Eccola:
Genova, 5 maggio 1860
Mio caro Bertani,
Spinto nuovamente sulla scena degli avvenimenti patrii, io lascio a voi il seguente incarico.
Raccogliere quanti mezzi sono possibili per coadiuvarci nella nostra impresa.
Procurare di far capire agli Italiani, che se saremo aiutati devotamente, sarà fatta l'Italia in poco tempo e con poca spesa; ma che non avranno fatto il dovere, quando si limiteranno a qualche sterile sottoscrizione.
Che l'Italia libera, d'oggi in luogo di 20,000 soldati deve armarne 500,000, numero non certamente sproporzionato alla popolazione, poichè tale proporzione di soldati l'hanno gli Stati vicini, che non hanno indipendenza da conquistare,
Con tale esercito l'Italia non avrà più bisogno di padroni stranieri, che se la mangiano a poco a poco col pretesto di liberarla.
Che ovunque sono italiani che combattono oppressori, fa bisogno spingere gli animosi e provvederli del necessario per il viaggio.
Che l'insurrezione siciliana non solo in Sicilia bisogna aiutare, ma dovunque sono nemici da combattere.
Io non consigliai il moto della Sicilia, ma venuti alle mani quei fratelli nostri, io ho creduto obbligo di aiutarli.
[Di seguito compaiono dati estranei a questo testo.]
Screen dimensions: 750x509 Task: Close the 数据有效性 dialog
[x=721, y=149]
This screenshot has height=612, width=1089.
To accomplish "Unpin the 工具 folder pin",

Il nostro grido di guerra sarà Italia e Vittorio Emanuele e spero, che anche questa volta, la bandiera italiana non riceverà sfregio.
Vostro con affettoG. Garibaldi"
Altra lettera aveva già diretta il giorno innanzi al Re Vittorio Emanuele:
Genova, 4 maggio 1860
Sire,
Il grido d'affanno, che dalla Sicilia arrivò alle mie orecchie ha commosso il mio cuore e quello di alcune centinaia dei miei vecchi compagni d'armi.